Ted Hopkins

by Graham Jackson

Having just read and enjoyed ‘The Stats Revolution’ I thought I might revisit a poem of mine published in the Winter 1974 number of ‘Canberra Poetry’. It’s called ‘Ted Hopkins: The Twentieth Century Identity’. I first met Ted in 1968/9, but only got to know him in the early 1970s, in Albury, some time after he left Carlton and had re-established himself in the sticks.

Ted Hopkins plays football…

Ted Hopkins, the poet:

for me, it’s hard to think

of him as one without

the other,

But as Jekyll and Hyde,

who are both essential

to the smooth running of

the man they call Hekyll,

or Hokyll or Hopkyll

or Hopkins, my good friend…

Ted Hopkins, the fooet,

the first star of poeball,

of footpo

and ballet.

Ted Hopkins and John Harms will appear together tonight at 6:30 at Readings in Lygon St, Carlton.

About Graham Jackson

I've recently retired from my day job and am currently engaged in family history research. Last year I published a collection of my father's letters to my mother in 1941, from Malaya, prior to his capture and incarceration in Changi. My current project is to demonstrate that my grandmother (father's mother) was one of the 16,000 spectators at Victoria Park in 1892 when Collingwood played its first game in the VFA. She was 12 years old at the time and lived in nearby Palmer Street. Research for this project is proving to be challenging. Over the years I've had a number of works of fiction published, including three by UQP in the early 1980s and three by Letao in the early 2000s. My first book had been published by long-time friend Ted Hopkins (Champion Publications) in 1977, continuing a disturbing connection with Carlton.
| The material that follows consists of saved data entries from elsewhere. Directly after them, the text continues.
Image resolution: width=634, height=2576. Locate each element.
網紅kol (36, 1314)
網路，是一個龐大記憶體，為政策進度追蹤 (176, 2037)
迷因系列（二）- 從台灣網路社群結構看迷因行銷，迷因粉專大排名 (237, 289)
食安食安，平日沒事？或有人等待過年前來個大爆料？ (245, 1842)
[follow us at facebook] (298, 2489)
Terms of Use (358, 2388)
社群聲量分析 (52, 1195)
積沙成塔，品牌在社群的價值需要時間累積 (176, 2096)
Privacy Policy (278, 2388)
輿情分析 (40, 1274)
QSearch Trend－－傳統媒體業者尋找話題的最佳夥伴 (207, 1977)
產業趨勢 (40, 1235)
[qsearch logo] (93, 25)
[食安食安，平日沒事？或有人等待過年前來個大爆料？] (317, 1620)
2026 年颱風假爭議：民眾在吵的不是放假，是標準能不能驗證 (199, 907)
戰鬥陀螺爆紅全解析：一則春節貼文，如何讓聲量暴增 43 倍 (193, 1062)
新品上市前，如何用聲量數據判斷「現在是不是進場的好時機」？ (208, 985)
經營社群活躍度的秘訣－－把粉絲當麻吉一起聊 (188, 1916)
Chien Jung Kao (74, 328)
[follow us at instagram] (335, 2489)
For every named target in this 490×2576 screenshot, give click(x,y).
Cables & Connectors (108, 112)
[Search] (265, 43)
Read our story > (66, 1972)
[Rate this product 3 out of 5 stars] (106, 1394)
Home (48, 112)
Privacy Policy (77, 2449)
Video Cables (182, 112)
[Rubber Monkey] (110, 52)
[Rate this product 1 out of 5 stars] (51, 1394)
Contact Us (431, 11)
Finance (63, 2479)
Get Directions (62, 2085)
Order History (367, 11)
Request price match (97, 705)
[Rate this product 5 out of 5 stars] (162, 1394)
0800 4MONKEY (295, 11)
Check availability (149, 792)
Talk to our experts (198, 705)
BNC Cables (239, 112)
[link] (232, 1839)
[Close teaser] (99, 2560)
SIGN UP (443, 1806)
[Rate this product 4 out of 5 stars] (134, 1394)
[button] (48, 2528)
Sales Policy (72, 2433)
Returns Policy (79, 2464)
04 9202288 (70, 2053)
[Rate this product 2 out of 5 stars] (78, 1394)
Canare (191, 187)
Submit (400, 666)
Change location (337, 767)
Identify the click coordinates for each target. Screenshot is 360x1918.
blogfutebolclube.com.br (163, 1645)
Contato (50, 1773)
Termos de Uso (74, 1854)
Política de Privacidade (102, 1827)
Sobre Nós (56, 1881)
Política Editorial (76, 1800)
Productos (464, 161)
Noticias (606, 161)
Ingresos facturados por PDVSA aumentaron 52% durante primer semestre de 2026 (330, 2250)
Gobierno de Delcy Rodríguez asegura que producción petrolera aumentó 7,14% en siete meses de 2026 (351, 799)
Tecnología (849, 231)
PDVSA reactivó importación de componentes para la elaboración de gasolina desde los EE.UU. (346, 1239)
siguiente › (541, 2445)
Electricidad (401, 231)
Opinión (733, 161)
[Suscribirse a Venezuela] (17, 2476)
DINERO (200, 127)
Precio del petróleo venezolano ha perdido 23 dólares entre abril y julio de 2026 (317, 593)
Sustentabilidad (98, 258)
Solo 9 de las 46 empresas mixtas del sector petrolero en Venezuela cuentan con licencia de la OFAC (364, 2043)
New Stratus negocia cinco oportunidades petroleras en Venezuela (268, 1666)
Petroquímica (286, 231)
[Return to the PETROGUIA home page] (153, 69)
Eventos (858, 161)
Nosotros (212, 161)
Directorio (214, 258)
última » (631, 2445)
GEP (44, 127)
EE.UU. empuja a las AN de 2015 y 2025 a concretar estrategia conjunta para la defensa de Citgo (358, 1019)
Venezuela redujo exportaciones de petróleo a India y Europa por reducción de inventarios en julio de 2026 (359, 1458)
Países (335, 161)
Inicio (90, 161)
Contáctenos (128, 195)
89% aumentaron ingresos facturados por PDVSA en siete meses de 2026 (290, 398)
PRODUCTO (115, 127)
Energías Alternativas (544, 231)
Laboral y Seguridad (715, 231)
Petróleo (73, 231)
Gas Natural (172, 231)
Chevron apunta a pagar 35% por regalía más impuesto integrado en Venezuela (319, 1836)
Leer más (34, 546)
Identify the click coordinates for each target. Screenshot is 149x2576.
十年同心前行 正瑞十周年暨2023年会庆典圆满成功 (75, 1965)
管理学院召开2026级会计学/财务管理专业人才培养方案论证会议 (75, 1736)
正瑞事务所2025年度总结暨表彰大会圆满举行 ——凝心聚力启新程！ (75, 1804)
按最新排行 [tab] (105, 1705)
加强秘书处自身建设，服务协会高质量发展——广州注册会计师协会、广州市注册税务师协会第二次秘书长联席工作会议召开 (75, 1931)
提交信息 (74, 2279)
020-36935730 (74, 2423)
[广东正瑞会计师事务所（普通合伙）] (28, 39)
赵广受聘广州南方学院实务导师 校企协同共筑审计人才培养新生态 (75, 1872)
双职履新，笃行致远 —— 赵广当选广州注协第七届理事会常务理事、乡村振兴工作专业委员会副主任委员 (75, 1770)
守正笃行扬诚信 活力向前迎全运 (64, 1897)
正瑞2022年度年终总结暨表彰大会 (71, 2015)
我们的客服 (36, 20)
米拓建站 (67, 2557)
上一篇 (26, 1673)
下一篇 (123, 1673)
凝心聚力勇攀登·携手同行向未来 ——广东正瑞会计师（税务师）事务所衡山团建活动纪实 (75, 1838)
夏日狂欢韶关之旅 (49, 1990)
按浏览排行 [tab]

In the late 1950s my family camped at Balnarring Beach each summer, across the track from the Deacons. I remember Graham Donaldson and Sergio Silvagni visiting Bert's family tent. At this time the Carlton cousin who camped with us nicknamed me 'Beasy', after I'd unwisely admired the Blues' half-forward. Not that 'Thorold' would have been a satisfactory nickname, but the Collingwood wingman/rover remains my first and finest memory of matches at Victoria Park.

Comments

  1. johnharms says:

    G’day Graham, Thanks for sending us this wonderful ancient relic which I read out at Readings tonight. It was very well-received. Ted was in sparkling form and the people who came along enjoyed his theorising and his story-telling. I really like his book. Thanks again. JTH

  2. Rhonda campbell says:

    Ted Hopkins was my hero as a girl of 14 years of age. I remember the gran final and his goals like yesterday. Thankyou for the memory and the premiership teddy. You were fantastic !!!!!!